◆ **What is required**
Reproduce the records below verbatim, starting at their first line and ending with the line that contains "[x=87, y=224]", both ends included.

◆ **The records**

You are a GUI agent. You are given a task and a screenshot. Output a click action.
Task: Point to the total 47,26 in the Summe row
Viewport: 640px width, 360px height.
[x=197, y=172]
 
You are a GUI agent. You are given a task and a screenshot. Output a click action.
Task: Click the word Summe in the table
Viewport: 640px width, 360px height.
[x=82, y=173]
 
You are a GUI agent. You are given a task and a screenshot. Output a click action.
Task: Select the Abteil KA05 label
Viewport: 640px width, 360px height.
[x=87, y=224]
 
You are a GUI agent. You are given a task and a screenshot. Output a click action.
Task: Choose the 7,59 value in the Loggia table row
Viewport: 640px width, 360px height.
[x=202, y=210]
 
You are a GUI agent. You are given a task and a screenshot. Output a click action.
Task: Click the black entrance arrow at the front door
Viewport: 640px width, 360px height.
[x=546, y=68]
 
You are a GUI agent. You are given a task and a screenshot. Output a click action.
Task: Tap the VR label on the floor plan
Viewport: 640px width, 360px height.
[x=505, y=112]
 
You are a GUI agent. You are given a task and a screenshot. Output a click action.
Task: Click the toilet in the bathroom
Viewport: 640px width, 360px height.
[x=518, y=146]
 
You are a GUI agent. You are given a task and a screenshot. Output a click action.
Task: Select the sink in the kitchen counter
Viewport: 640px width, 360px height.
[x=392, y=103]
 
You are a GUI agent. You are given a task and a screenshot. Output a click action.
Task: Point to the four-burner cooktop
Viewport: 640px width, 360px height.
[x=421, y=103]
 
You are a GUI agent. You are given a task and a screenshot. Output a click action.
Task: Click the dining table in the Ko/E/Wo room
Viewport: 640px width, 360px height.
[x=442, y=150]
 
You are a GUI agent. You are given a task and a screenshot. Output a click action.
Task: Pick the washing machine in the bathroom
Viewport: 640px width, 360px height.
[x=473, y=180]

◆ **Solution to this task**
You are a GUI agent. You are given a task and a screenshot. Output a click action.
Task: Point to the total 47,26 in the Summe row
Viewport: 640px width, 360px height.
[x=197, y=172]
 
You are a GUI agent. You are given a task and a screenshot. Output a click action.
Task: Click the word Summe in the table
Viewport: 640px width, 360px height.
[x=82, y=173]
 
You are a GUI agent. You are given a task and a screenshot. Output a click action.
Task: Select the Abteil KA05 label
Viewport: 640px width, 360px height.
[x=87, y=224]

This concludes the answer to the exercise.